TRNN Video: King, Malcolm X and Obama

Chuck D and wife Dr. Gaye Theresa Johnson discuss rap, Obama and Black political tradition.

Washington, DC, July 22, 2009 --(PR.com)-- "Barack Obama's presidency has stood on the efforts of many before him. You can't remove Reverend Al Sharpton and how he spoke, and you can't remove Jesse Jackson and how he spoke in '84 and '88. You can't diminish any of the things that have contributed to this point," Chuck D says, as he gestures towards a poster of Obama, with the headline "WE CAN."

In the latest TRNN video with Chuck D, member of the legendary rap group, Public Enemy, Senior Editor Paul Jay visits the rap artist in his house and talks to both Chuck D and his wife, Dr. Gaye Theresa Johnson.
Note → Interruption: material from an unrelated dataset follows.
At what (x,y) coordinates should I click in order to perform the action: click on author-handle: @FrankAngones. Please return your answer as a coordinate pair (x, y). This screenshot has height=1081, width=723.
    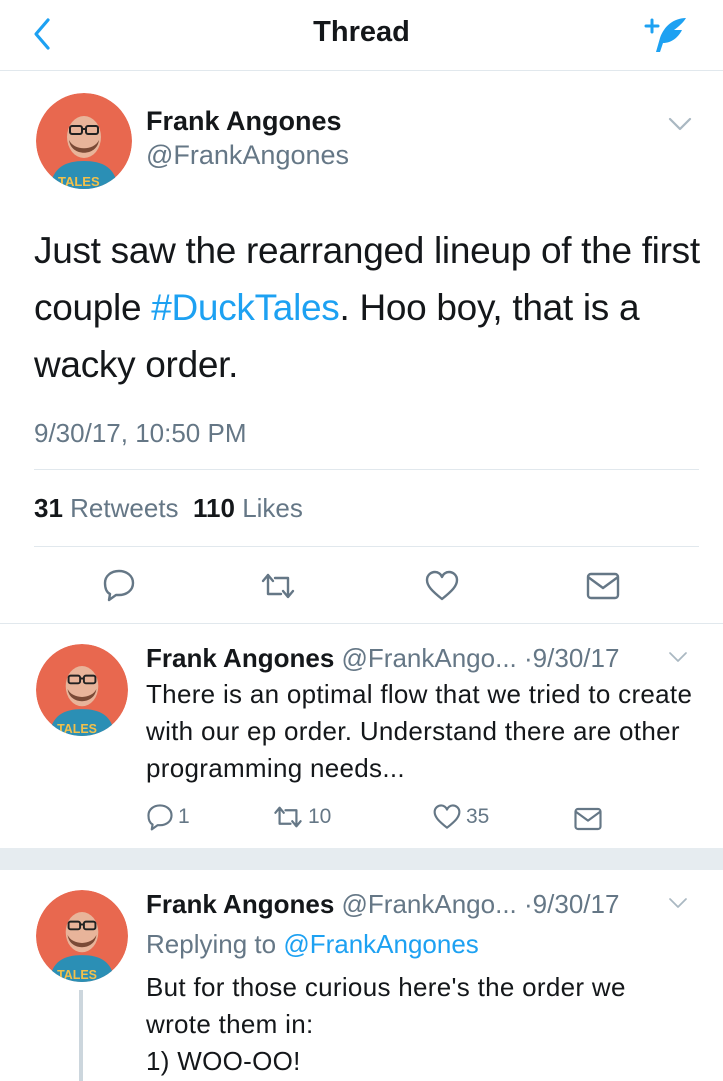
    Looking at the image, I should click on (248, 156).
They discuss the indebtedness of Barack Obama's presidency to the figures of black American history in politics and music.

Both Chuck D and Johnson emphasize the importance of this history in understanding Obama's political success. Johnson also says, that though Obama's rhetorical style closely resembles that of Malcolm X's, the current US president is a "conservative Democrat."

"I think Obama is someone who believes deeply in our system," she says. "I think he said from the beginning that he is a conservative Democrat, at best, and I think that Malcolm X never believed in the system and the legacy of his speeches, of his scholarship, of his activism [demonstrates] that this system cannot work because of its roots and the way that it's carried out."

Johnson points out that both the liberal and conservative press have given Obama a break from mentioning any prejudices that he or his family might have experienced, living and growing up in America. Instead, he is portrayed as the symbol of a country that has transgressed its problematic past of racism, (and simultaneously eliding its precariously racialized present).

Claiming the presidency of Obama as a symbolic point of transgressing racism is premature, Johnson says. "Will he and the people that are around him acknowledge [black history] in ways that are true and give dignity to black people, and not just white liberals who want to claim this history as their own now, even though they are pro-policing, they're at this very moment enacting all kinds of policies against fair housing and fair hiring, these are the people we call liberals. We hope that the legacy of radicalism that is inherent in Rosa Parks, King, and Malcolm X can also find a home in Obama's America as well."